Microsoft recently released the Service Pack 1 for SQL Server 2016. If you use Analysis Services, installing this update is a no-brainer and you should do that as soon as possible. The reason are all related to memory management. Microsoft officially described this in a blog post on MSDN. I suggest you reading it, but let me describe in a more informal way why this update should be a priority for you.

  1. SSAS Tabular had a heap fragmentation issue in SSAS 2012 and 2014, but most of the issues were still present in SSAS 2016 because of other bugs. If you run SSAS 2012/2014 (any version/SP), or SSAS 2016 RTM (any CU), then you should mitigate the problems using the workarounds described in the article Heap Memory Settings for Analysis Services Tabular 2012 / 2014. The new allocator in SSAS 2016 SP1 should get rid of the issues, so you should reset the HeapTypeForObjects and MemoryHeapType settings to their new default values (MemoryHeapType=-1 and HeapTypeForObjects=0).

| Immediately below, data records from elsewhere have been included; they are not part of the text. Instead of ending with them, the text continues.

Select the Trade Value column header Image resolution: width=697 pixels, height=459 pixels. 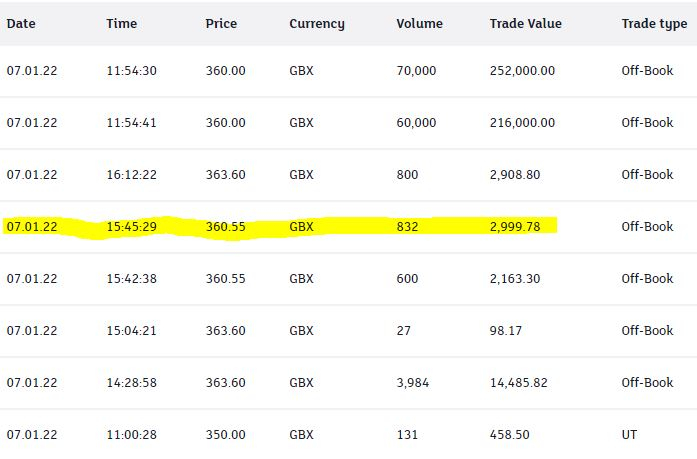pyautogui.click(x=526, y=23)
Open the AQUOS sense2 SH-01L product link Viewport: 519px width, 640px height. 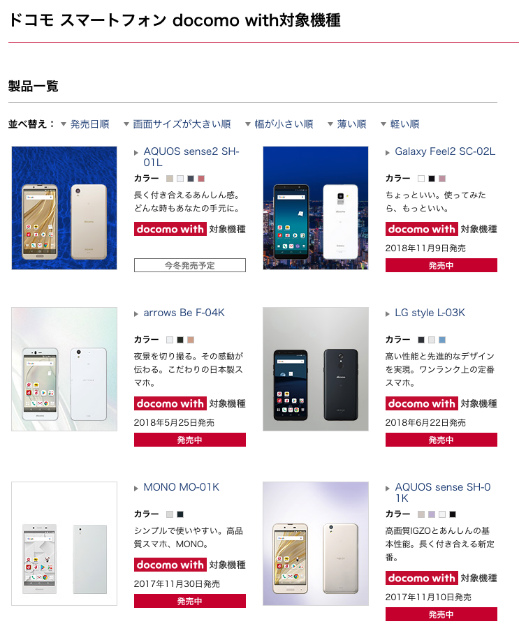(x=191, y=157)
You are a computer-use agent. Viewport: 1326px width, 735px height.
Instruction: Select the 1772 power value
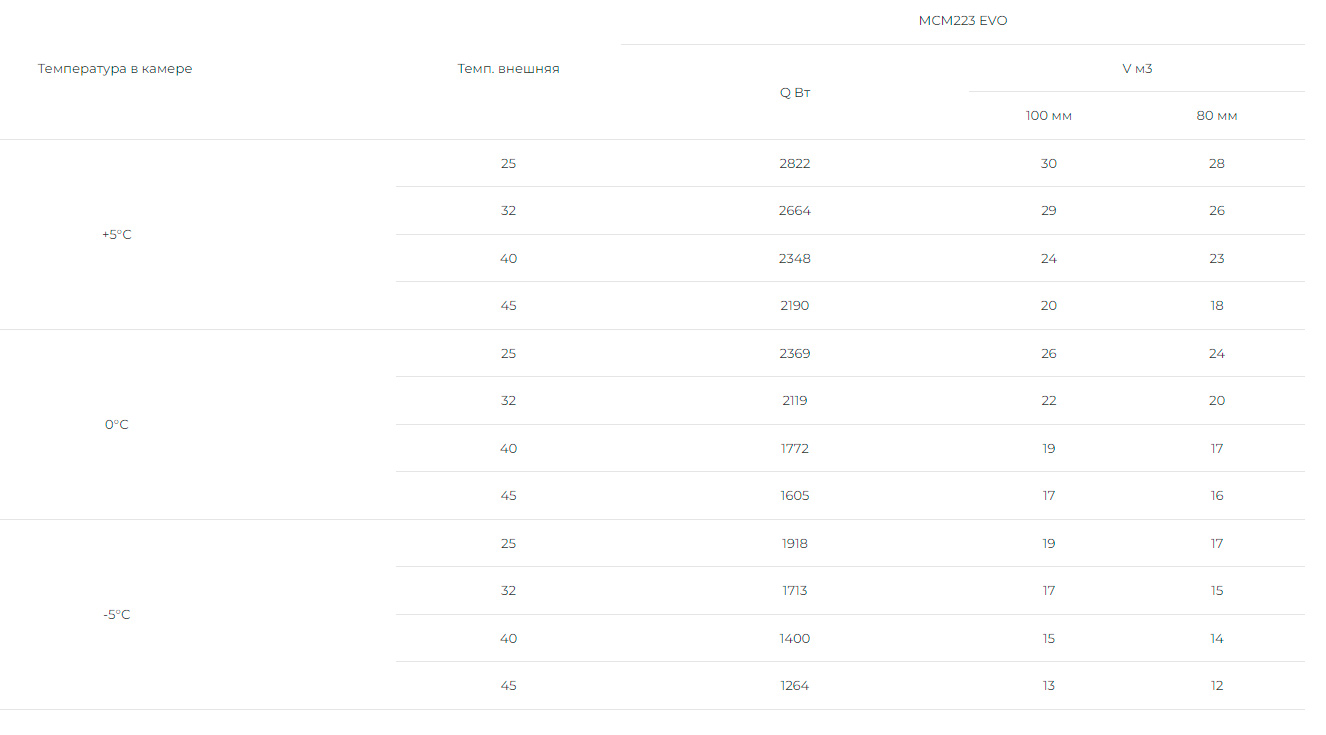click(795, 449)
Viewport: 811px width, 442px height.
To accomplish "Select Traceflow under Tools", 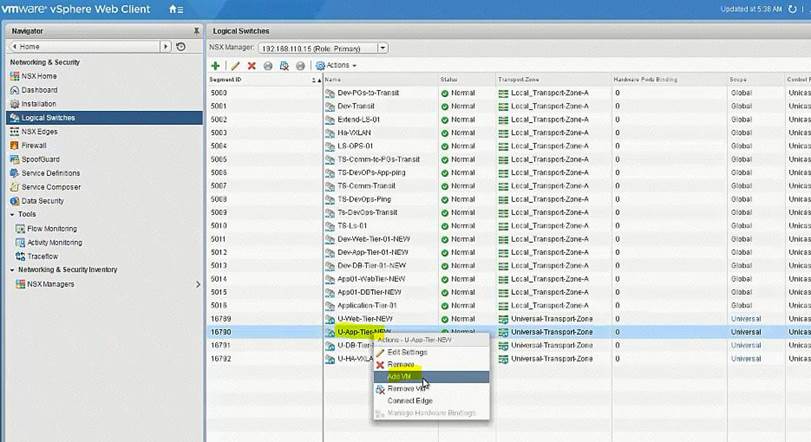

I still don’t have metrics from real world usage, so I invite you to test these parameters, monitor the memory in your server after a few hours/days and report (using comments) whether the new settings work better than the previous ones.
  2. Improved performance thanks to the new memory allocator. I made some stress test on machines with one socket and multiple cores, and I measured improvements between 5% and 10% on test stressing queries over large tables using the same hardware and with the same condition. Since the improvement is for memory allocation, I would not be surprised if there are improvements also in processing time. However, getting faster performance for free is always welcome.
  3. NUMA support. The Microsoft post is very honest and describe it as “NUMA awareness” and talks about “better NUMA support”. I still don’t have numbers, but based on a number of information I collected we can say that the benefits are relevant for large data models running on 4 sockets or more. I have seen statements describing as 30GB the model size that would start to get improvements, but I think that you should also consider the model type. A single model with a huge number of tables and columns might not benefit too much, whereas if a single table has billions of rows, then the benefits should be more visible. Remember: if you are able to store your model on a single socket machine, you probably have (on average) better performance. But if you want to enter the club of 10+ billion rows in a single table, then this is an option you should consider. If you have these models and you have 4 sockets or more, please share your experience!
    At the same time, if you have many small models, it’s probably better to split your workload on different SSAS Tabular instances, each one running on a single socket. But you can try, and share your results especially if my prediction is wrong and you see performance benefits scattering data of small models on multiple sockets.
    Finally, if you have a large table (>2 billion rows) and only 2 sockets, please contact me to play with some VertiPaq non-default setting.

Getting scalability over NUMA architecture is not easy, but this is a long awaited first step in the right direction. In any case, this update is a priority if you have SSAS Tabular 2016.